IB including rinsing of one or both nostrils of the user, one or both eyes of the user and/or one or both nasal passages of the user. The rinsing can occur for the pre-selected rinsing time period. After that time period has elapsed, the solution can be output from the user (e.g. blown out of nostrils, otherwise output, etc.).

Performing the cleaning operation can include contacting a solution that includes the disinfectant on a surface within a building for the pre-selected contact time period. The surface within the building can include, for example, a floor, a counter, a tabletop, a desktop, or a work surface within a room of a building.

In some embodiments, there may be a rinsing operation and a cleaning operation that are both under consideration. In such embodiment, a first disinfectant can be selected for the cleaning operation and a second disinfectant can be selected for the rinsing operation. In embodiments in which the rinsing operation can include rinsing of the mouth, eyes, and/or nose, there may be additional disinfectants (e.g. a third disinfectant for eye rinsing and a fourth disinfectant for nasal rinsing, etc.).

This activity (e.g. the cleaning operation and/or rinsing operation) can also be monitored to evaluate its efficacy in a sixth step S6 so that the protocols that are developed can be revised as may be needed to help address unexpected or unforeseen problems or issues that may be identified during the implementation that occurs in the fifth step S5. In some situations, the sixth step S6 may result in determining that the selected disinfectant is no longer acceptable due to one or more unforeseen difficulties or problems. If this occurs, the process may be restarted at the first step SI to evaluate other potential replacement disinfectants.
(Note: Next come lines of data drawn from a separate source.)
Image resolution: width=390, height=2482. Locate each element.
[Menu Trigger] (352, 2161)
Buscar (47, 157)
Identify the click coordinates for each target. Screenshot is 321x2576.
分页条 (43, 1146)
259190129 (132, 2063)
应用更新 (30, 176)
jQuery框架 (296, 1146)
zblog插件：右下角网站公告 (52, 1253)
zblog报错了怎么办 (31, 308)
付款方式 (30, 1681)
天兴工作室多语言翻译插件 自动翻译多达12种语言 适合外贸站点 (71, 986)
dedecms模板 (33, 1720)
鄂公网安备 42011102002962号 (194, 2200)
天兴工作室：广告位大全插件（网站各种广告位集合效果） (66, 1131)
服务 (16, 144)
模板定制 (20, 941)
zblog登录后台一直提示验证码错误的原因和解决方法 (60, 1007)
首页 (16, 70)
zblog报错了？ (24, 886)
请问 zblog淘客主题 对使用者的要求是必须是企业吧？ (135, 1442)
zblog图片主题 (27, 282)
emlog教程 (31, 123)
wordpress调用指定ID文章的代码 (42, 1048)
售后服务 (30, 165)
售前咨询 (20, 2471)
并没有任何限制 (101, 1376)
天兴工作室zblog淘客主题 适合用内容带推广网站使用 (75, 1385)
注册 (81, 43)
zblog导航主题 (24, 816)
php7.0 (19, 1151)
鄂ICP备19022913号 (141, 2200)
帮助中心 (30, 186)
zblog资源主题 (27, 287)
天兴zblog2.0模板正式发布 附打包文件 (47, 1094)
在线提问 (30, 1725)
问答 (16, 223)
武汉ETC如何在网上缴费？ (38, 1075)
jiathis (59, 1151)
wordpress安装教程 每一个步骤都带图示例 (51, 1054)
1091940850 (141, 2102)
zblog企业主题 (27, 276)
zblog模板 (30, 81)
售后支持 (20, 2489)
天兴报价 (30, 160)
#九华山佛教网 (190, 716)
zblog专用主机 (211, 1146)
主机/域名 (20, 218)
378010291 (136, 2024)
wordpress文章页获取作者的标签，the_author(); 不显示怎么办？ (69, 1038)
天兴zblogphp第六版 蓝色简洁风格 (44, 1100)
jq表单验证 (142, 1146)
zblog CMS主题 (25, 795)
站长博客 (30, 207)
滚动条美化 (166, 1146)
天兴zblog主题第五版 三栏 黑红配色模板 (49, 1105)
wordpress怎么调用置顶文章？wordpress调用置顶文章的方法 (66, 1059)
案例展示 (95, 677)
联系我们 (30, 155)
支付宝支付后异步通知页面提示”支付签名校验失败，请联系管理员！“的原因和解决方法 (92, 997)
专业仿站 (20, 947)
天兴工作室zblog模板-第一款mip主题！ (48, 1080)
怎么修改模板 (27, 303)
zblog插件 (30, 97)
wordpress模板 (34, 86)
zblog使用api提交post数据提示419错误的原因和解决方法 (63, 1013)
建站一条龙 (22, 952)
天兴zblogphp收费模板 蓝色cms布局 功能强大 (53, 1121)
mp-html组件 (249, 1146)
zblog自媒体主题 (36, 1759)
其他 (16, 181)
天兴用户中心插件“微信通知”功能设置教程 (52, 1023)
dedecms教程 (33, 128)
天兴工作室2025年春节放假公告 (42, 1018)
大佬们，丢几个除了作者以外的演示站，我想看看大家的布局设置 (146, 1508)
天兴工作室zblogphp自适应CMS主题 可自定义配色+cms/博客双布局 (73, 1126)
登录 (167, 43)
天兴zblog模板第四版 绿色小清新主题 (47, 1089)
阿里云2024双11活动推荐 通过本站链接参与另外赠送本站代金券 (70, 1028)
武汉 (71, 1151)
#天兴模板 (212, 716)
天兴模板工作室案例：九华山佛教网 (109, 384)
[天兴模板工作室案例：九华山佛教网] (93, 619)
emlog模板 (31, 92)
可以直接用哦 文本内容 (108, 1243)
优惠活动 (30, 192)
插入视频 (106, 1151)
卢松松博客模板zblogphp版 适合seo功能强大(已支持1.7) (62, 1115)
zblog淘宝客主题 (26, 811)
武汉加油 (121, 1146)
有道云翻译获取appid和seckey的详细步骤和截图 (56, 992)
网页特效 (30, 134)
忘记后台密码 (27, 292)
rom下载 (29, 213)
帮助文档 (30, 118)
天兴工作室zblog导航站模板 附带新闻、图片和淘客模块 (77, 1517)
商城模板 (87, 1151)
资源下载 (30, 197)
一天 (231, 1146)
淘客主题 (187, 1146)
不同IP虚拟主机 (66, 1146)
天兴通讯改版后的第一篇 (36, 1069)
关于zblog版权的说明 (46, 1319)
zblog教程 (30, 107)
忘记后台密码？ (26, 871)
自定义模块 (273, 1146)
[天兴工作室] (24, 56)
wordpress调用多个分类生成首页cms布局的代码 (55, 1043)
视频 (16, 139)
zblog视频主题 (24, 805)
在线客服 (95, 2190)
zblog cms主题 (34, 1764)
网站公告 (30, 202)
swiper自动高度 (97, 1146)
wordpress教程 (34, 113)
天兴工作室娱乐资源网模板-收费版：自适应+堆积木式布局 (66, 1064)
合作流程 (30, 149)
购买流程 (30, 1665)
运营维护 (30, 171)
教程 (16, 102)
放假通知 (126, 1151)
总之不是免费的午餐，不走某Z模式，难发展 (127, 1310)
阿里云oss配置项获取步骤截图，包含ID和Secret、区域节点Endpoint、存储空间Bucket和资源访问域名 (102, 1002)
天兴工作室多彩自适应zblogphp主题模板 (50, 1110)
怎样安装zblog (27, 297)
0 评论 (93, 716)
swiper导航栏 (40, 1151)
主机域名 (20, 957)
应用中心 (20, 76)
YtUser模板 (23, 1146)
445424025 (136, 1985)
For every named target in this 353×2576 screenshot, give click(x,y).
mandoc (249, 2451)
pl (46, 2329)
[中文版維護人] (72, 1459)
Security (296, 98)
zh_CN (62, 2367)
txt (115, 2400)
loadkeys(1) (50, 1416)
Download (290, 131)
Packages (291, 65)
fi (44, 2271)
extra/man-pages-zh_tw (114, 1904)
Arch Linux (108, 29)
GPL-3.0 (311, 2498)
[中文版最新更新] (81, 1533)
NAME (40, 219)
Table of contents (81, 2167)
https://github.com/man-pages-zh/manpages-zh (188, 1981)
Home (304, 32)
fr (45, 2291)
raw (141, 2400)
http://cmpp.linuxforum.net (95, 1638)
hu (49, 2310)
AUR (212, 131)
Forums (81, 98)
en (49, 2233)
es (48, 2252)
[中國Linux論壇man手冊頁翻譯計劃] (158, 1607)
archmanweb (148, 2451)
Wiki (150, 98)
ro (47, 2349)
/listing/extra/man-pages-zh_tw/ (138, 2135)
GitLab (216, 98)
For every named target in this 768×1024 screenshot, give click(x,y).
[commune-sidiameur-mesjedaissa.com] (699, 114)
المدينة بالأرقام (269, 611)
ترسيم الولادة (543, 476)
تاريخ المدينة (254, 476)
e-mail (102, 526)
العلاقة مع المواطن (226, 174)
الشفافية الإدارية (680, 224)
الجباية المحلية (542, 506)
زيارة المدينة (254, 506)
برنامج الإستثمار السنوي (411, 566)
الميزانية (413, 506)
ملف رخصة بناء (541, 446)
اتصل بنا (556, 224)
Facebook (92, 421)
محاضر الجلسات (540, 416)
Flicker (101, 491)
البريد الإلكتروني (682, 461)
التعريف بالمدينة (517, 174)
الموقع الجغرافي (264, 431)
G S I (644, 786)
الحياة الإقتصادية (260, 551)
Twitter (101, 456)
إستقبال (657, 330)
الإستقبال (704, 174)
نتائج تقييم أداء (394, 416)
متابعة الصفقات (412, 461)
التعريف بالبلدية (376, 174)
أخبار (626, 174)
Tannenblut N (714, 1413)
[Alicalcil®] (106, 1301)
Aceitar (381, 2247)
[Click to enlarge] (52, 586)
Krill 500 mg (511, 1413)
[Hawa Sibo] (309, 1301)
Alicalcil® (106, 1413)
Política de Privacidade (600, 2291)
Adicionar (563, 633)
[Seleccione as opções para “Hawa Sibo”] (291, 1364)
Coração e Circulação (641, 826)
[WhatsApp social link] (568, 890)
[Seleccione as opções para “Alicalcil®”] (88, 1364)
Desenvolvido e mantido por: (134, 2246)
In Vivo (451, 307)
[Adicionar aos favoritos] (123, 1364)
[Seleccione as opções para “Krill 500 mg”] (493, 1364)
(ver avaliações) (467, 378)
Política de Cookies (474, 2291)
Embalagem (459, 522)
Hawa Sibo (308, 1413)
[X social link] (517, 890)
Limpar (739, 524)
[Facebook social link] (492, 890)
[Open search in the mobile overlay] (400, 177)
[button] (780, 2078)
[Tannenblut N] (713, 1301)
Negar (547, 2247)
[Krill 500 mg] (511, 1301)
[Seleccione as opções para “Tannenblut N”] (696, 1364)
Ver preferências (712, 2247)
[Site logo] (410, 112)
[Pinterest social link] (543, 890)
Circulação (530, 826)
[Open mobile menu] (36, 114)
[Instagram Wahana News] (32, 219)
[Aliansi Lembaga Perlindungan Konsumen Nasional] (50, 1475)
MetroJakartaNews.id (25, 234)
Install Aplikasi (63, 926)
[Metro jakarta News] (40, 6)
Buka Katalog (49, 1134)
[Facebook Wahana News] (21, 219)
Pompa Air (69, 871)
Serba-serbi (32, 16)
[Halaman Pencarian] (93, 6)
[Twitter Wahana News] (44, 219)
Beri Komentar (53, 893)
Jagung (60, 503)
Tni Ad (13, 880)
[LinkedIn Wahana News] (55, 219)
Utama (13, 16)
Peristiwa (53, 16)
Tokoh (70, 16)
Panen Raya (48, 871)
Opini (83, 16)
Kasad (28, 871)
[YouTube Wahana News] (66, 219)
It should be appreciated that modifications to the embodiments explicitly shown and discussed herein can be made to meet a particular set of design objectives or a particular set of design criteria. For instance, it is contemplated that a particular feature described, either individually or as part of an embodiment, can be combined with other individually described features, or parts of other embodiments. The elements and acts of the various embodiments described herein can therefore be combined to provide further embodiments. Thus, while certain exemplary embodiments of the processes and systems for lessening human spread of coronaviruses and methods of making and using the same have been shown and described above, it is to be distinctly understood that the invention is not limited thereto but may be otherwise variously embodied and practiced within the scope of the following claims.